|Publication number||US4316393 A|
|Application number||US 06/156,331|
|Publication date||Feb 23, 1982|
|Filing date||Jun 4, 1980|
|Priority date||Jun 4, 1980|
|Publication number||06156331, 156331, US 4316393 A, US 4316393A, US-A-4316393, US4316393 A, US4316393A|
|Original Assignee||Harry Philipenko|
|Export Citation||BiBTeX, EndNote, RefMan|
|Patent Citations (2), Referenced by (16), Classifications (4), Legal Events (4)|
|External Links: USPTO, USPTO Assignment, Espacenet|
The invention relates to a soil sampler which can be of the hydraulic type, and a mounting arrangement for quickly and rigidly mounting the sampler on the rear of a vehicle such as a pick-up truck, with the axis of the sampler vertical.
Soil samplers of various types are known in the prior art. Such samplers can be of the auger type which rotate as the sampler is pushed into the earth, or can be of the force type in which a hollow cylinder is driven vertically into the earth. In each instance, the object is to obtain a representative sample of the earth from the surface to a shallow depth.

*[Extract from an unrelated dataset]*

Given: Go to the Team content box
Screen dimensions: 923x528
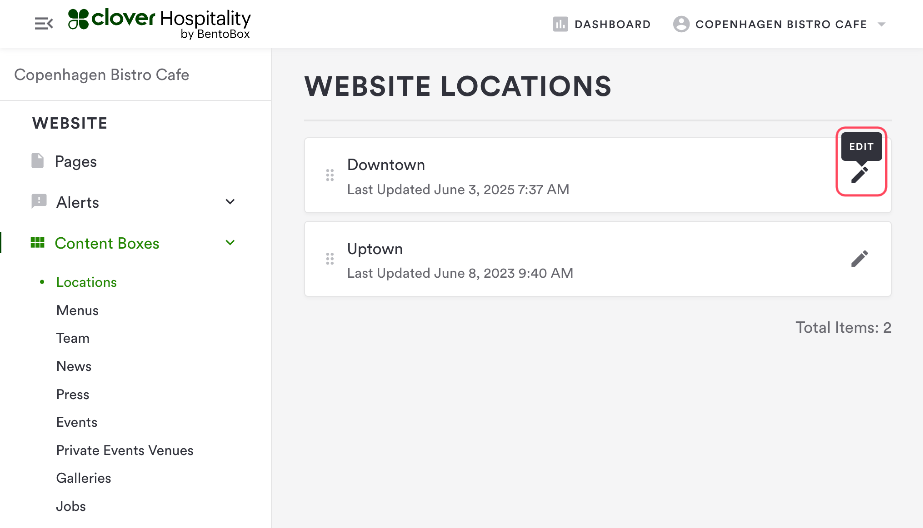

Such samples are of value, for example, to farmers, to take soil samples for subsequent analysis to determine the chemical constituents of the soil. On the basis of the soil analysis, the farmer can accurately fertilize and otherwise treat the soil to provide the required acidity or sweetness (alkalinity) for the crop to be planted.
Such soil tests are also of value in home construction to ascertain the nature of subsoil so that required footings and foundations as well as any required reinforcing can be ascertained and provided.
In the past, power actuated earth samplers have been heavy and cumbersome and have required special mounting arrangements to mount them on, for example, tractors or pick-up trucks. As a result of the difficulty in mounting the soil samplers on a vehicle, the vehicle is frequently used as a special purpose vehicle primarily for taking soil samples. As a result, the person requiring the soil sample to be taken was compelled to call on someone with such a permanently mounted soil sampler, the expense of a vehicle permanently equipped with a soil sampler being prohibitive, and the inconvenience of removing and replacing the soil sampler making it uneconomical for the farmer or builder to have his own. Several hours of mounting time were frequently required to operationally mount the soil sampler on the vehicle in the case of the known prior constructions. As a result, the farmer or builder was required to hire a soil sample taker at considerable expense.
In accordance with applicant's invention, these shortcomings of the prior art are effectively overcome in an inexpensive and reliable manner.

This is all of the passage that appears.